New Zealand welcomed Iceland's decision to wind back its commercial whaling quota, saying Tuesday that the move reflects an increasing lack of demand for whale meat.
WELLINGTON, New Zealand -- New Zealand welcomed Iceland's decision to wind back its commercial whaling quota, saying Tuesday that the move reflects an increasing lack of demand for whale meat.
New Zealand Conservation Minister Chris Carter said Iceland has decided to not issue new whale-hunting quotas until Japan grants it an export license and demand increases.
Iceland lifted its ban on commercial whaling nearly a year ago to allow up to 30 minke and nine fin whales to be hunted for the first time since 1986. But its whalers have killed only seven minke whales and seven fin whales since then because of a lack of demand.
According to staunch anti-whaling advocate Carter, Icelandic Fisheries Minister Einar Guofinnsson said there was no sense in issuing new whaling quotas on Aug. 31 if the market for whale meat is not strong enough.
Iceland's decision shows demand for whale meat is not as strong as pro-whaling nations claim, Carter said.

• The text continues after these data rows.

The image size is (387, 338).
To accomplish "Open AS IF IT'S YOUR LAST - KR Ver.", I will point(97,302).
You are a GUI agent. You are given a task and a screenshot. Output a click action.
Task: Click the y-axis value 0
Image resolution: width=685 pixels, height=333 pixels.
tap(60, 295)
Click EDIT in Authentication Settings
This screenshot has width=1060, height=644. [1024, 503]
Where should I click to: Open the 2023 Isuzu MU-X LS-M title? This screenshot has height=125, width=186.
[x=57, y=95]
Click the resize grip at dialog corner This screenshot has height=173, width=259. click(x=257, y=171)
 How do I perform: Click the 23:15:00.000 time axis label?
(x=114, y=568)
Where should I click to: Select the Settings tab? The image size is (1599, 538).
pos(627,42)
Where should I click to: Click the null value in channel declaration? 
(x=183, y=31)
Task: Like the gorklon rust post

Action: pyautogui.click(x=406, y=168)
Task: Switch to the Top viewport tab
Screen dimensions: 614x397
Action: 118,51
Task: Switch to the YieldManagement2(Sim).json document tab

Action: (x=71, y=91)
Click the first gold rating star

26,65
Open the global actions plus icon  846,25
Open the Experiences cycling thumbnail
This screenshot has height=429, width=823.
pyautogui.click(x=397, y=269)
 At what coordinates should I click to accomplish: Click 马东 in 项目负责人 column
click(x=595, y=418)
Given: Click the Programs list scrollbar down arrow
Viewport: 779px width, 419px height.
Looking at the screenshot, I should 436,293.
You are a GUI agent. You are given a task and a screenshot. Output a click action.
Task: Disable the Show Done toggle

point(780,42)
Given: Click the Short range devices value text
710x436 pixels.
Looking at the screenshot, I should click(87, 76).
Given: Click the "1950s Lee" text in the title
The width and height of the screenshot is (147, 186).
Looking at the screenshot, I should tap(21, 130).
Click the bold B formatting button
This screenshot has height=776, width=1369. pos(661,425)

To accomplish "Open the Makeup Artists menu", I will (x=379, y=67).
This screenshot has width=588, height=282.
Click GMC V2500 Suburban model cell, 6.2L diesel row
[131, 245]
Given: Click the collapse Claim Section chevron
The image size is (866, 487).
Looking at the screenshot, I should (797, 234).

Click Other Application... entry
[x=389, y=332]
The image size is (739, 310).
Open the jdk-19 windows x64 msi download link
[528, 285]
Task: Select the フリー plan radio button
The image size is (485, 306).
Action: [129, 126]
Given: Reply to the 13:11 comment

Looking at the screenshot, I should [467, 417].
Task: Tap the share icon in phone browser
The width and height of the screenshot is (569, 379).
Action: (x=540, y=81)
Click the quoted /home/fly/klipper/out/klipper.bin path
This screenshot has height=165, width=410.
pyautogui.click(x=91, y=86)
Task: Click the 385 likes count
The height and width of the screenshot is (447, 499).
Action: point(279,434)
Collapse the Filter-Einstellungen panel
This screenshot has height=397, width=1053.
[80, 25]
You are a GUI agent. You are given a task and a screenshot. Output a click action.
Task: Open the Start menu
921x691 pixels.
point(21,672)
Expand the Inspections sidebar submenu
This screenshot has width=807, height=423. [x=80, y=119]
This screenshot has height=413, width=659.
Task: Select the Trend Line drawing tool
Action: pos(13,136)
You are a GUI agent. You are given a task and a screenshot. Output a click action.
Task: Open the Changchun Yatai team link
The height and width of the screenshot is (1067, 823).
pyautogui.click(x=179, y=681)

"Japan is believed to have 40,000 tones (44,000 short tons) of whale meat in storage in spite of a move to serve it in lunches in Japanese schools and using it in pet food," he said in a statement.
It "appears obvious" there is almost no market for whale meat, Carter noted.
"Perhaps Iceland's official recognition that there is no market for this meat could finally encourage Japan to stop its expanded 'scientific' whaling program and leave Antarctic whales in peace," he said.
Under it's scientific whaling program Japan hunts more than 1,000 minke, fin and the rarer humpback whales each year in the southern ocean close to Antarctica. Two years ago it doubled the number of minke and fin whales that could be killed under the program.
Carter led New Zealand's delegation to International Whaling Commission meeting in Anchorage, Alaska, in May where he joined other conservation-minded countries to strongly condemn Japanese whaling.